- INSTRUCTIONS TO FOLLOW -
Transcribe exactly, and only, the lines running from the one that contains "The width and" through the last line of the material. No pictures.

** DATA RECORDS follows **

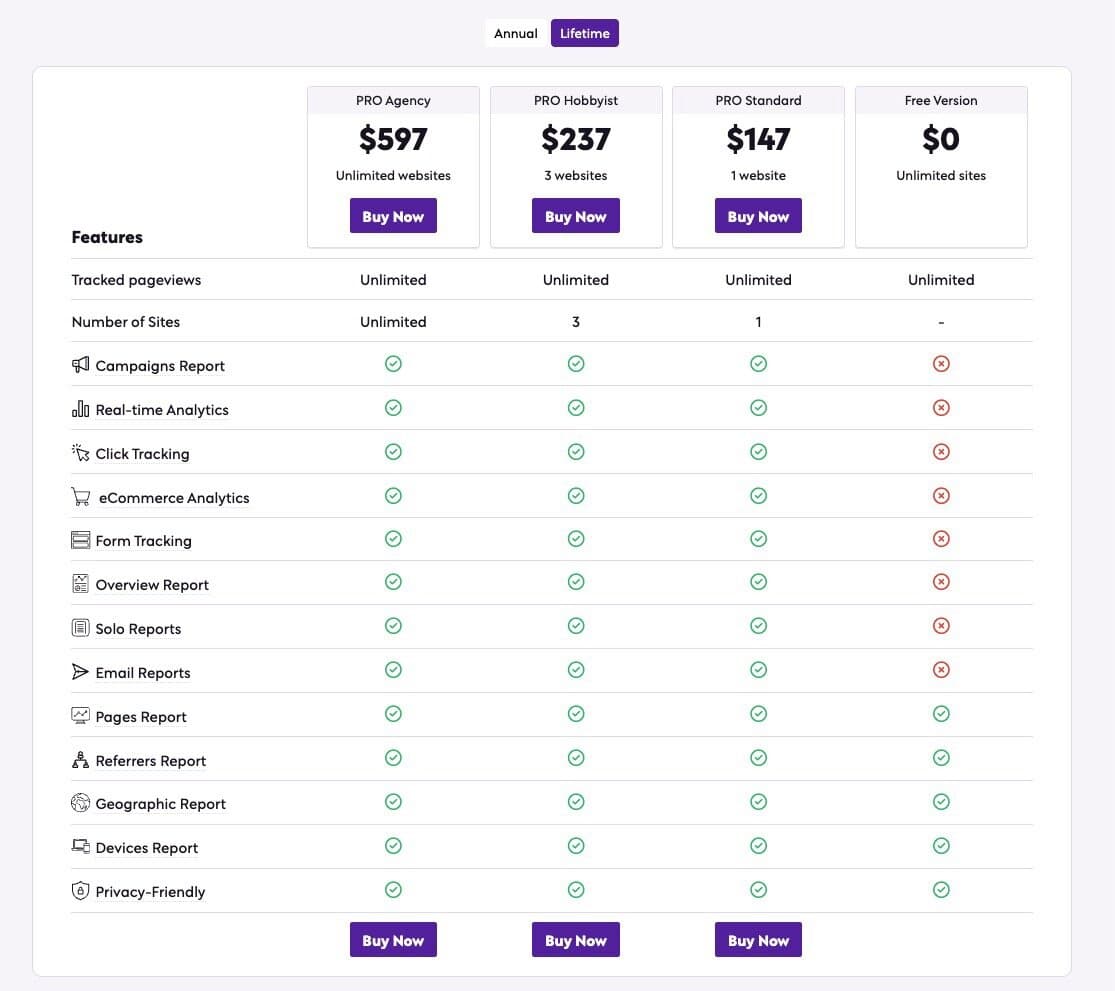Click the Click Tracking cursor icon

point(81,453)
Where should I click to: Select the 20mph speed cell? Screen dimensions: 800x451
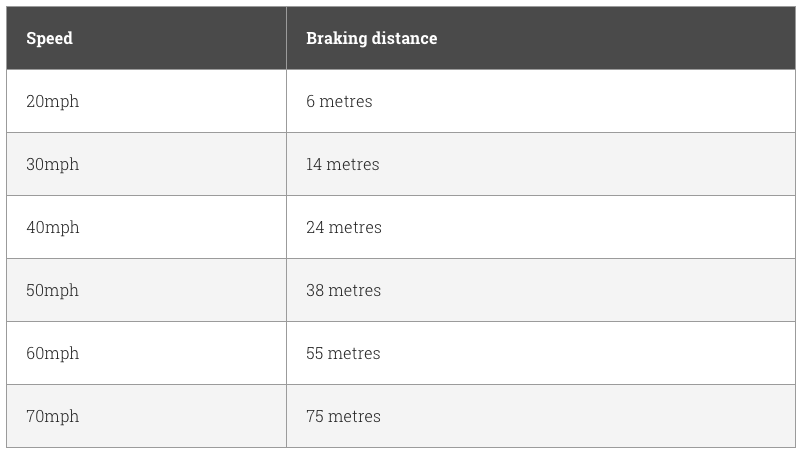click(x=52, y=101)
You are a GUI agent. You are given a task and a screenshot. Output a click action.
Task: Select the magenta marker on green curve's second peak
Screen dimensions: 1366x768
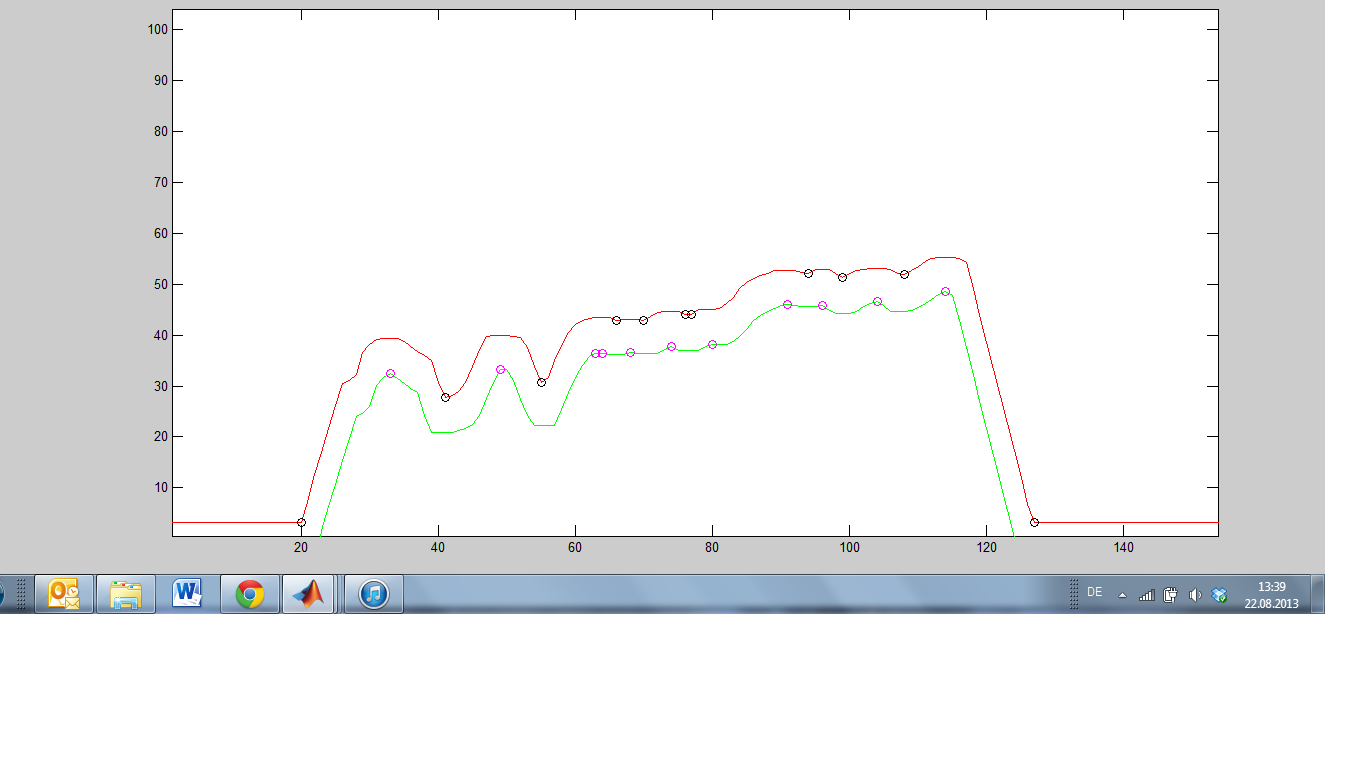coord(500,369)
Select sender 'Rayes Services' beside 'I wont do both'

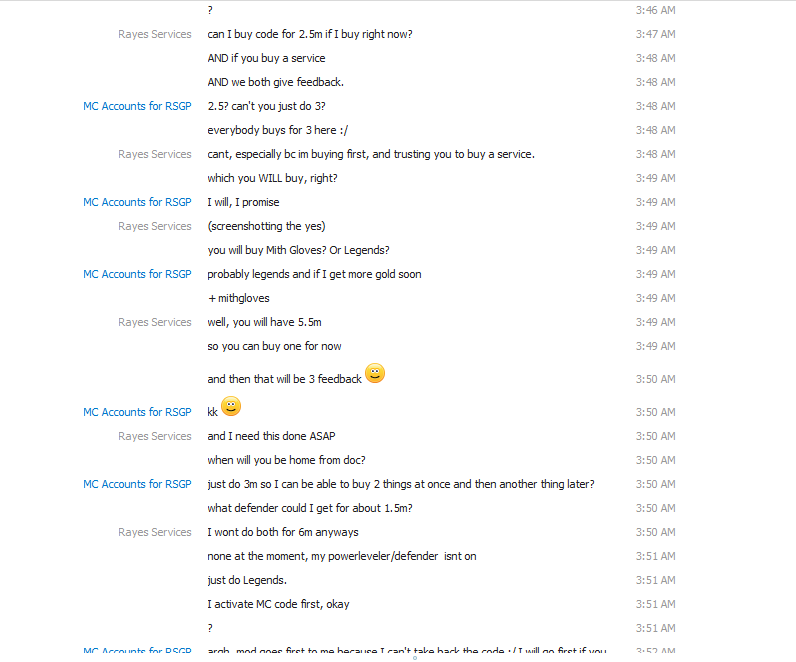(155, 532)
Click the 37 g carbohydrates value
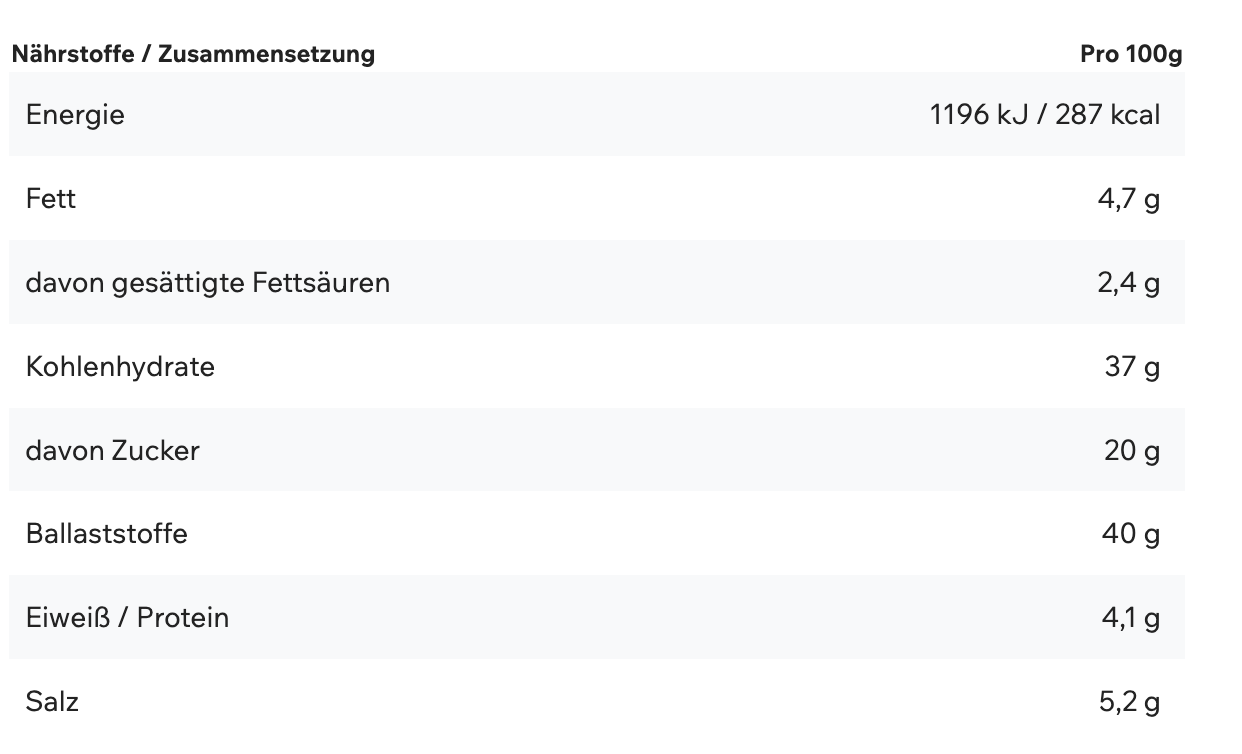Viewport: 1242px width, 754px height. click(1133, 367)
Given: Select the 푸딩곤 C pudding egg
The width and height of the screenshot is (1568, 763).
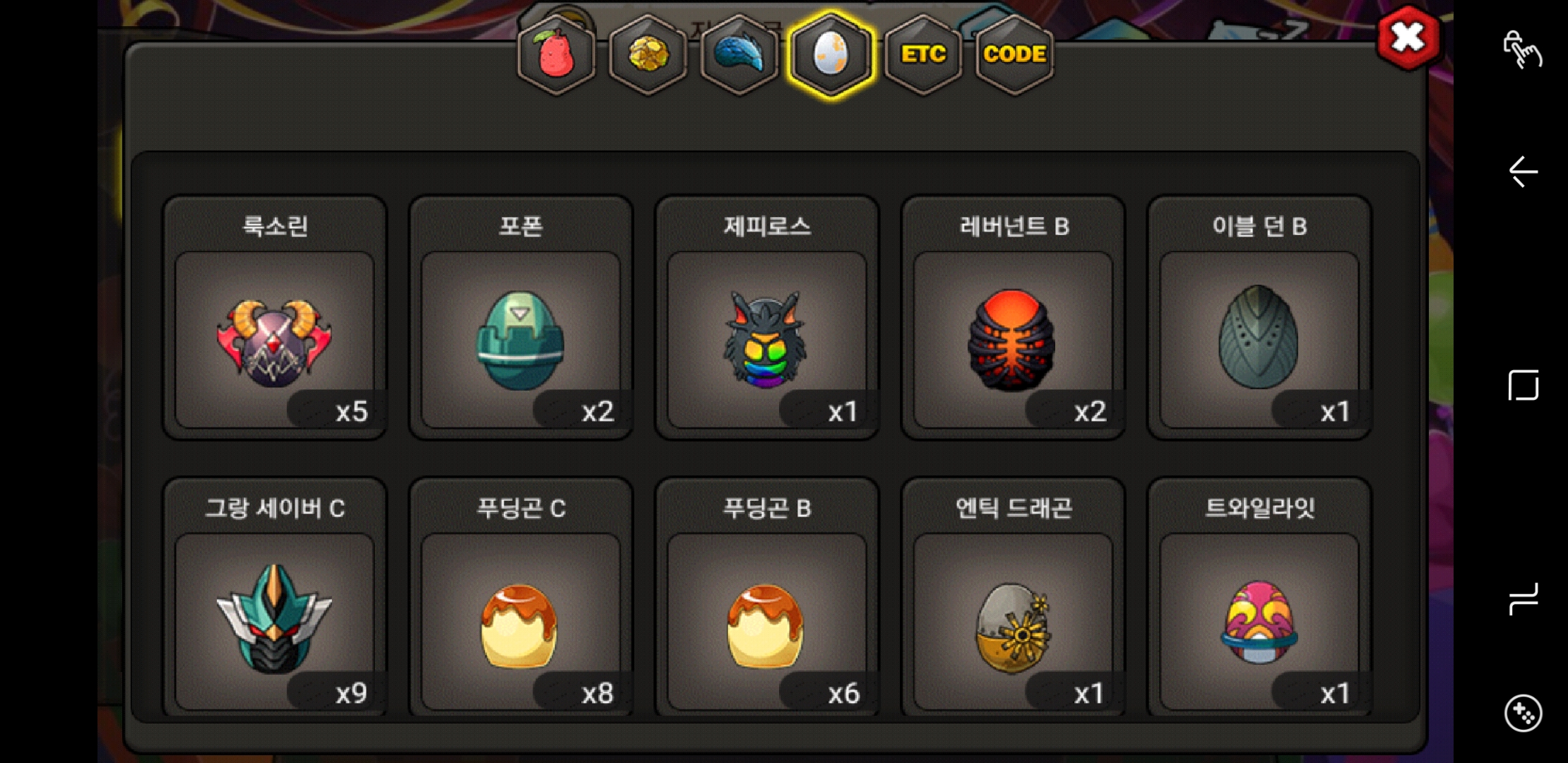Looking at the screenshot, I should [x=521, y=598].
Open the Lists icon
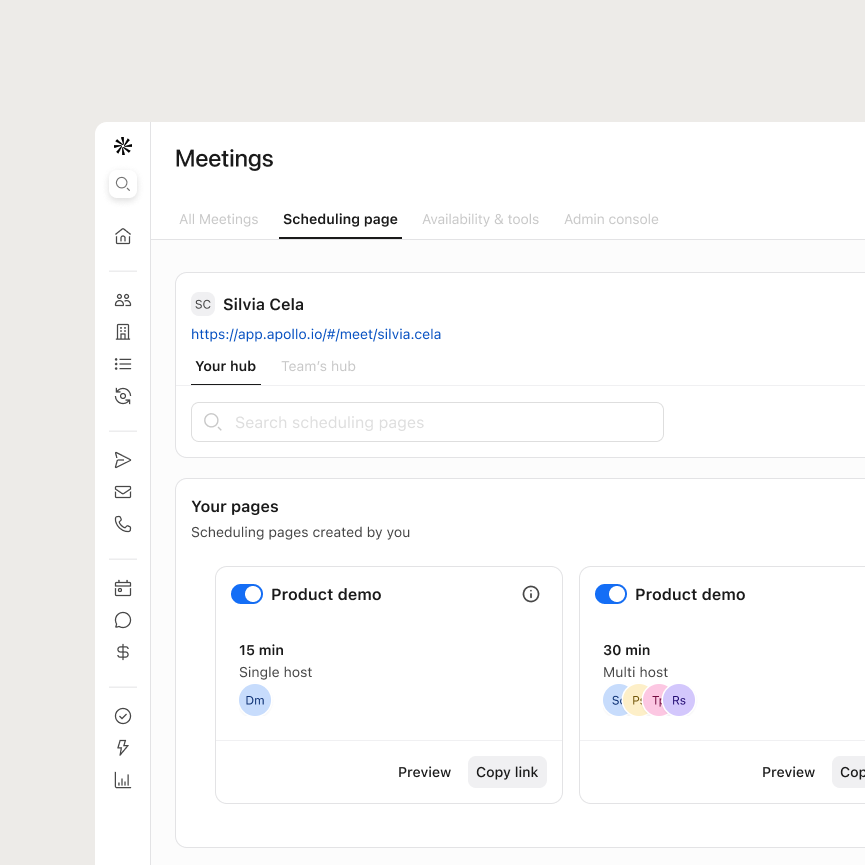 (122, 363)
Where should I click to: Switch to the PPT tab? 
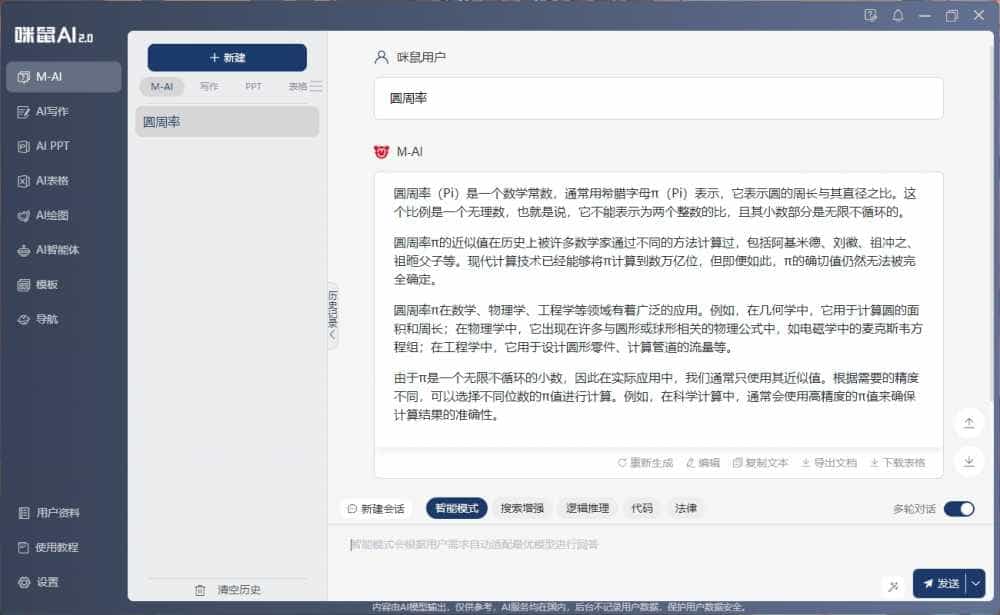(253, 86)
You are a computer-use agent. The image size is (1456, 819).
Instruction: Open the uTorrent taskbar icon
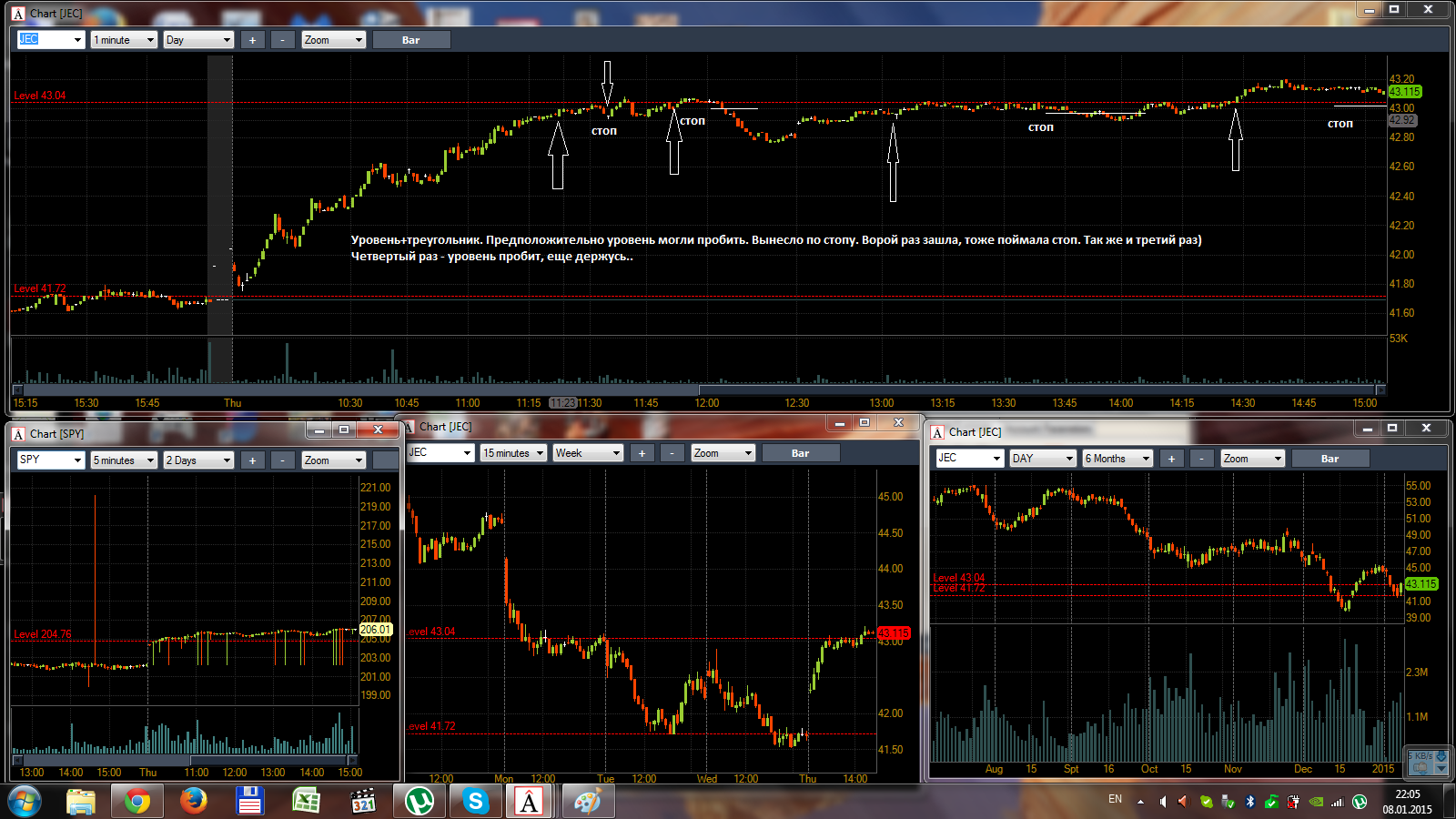pos(419,801)
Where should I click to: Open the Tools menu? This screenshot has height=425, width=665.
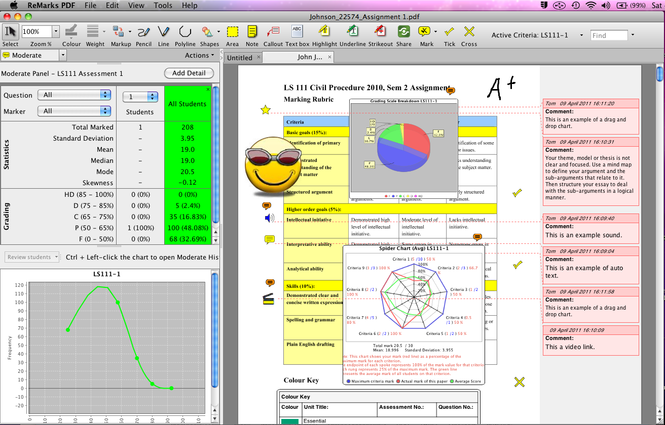click(163, 6)
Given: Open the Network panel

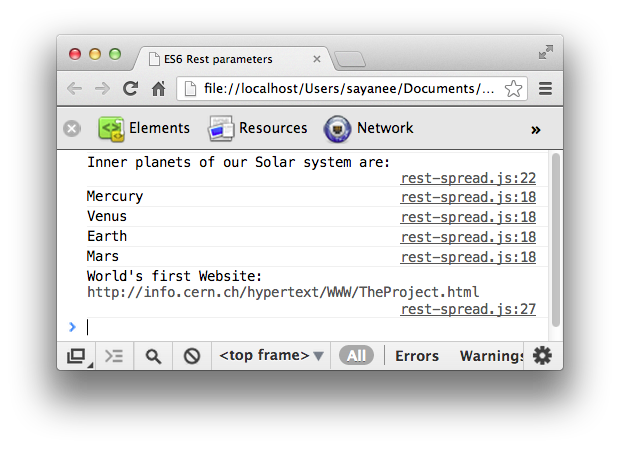Looking at the screenshot, I should [x=368, y=128].
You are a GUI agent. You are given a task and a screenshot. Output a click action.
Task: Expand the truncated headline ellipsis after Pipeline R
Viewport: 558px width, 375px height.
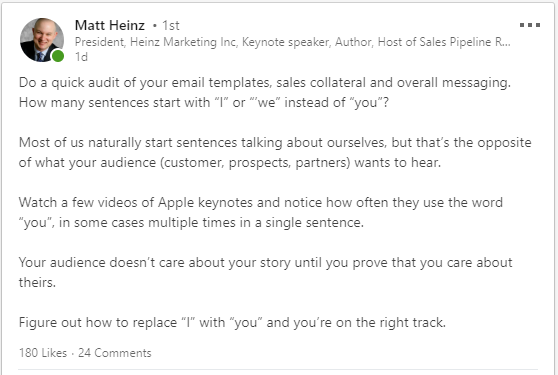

** End of DATA RECORDS **

- RESULT BELOW -
The width and height of the screenshot is (1568, 763).
Looking at the screenshot, I should [x=521, y=598].
Open the Lists icon
 (122, 363)
Where should I click to: Switch to the PPT tab? 
(253, 86)
You are a computer-use agent. The image size is (1456, 819).
Instruction: Open the uTorrent taskbar icon
pos(419,801)
Where should I click to: Open the Tools menu? This screenshot has height=425, width=665.
click(163, 6)
Given: Open the Network panel

Looking at the screenshot, I should [x=368, y=128].
You are a GUI agent. You are given a task and a screenshot. Output a click action.
Task: Expand the truncated headline ellipsis after Pipeline R
Viewport: 558px width, 375px height.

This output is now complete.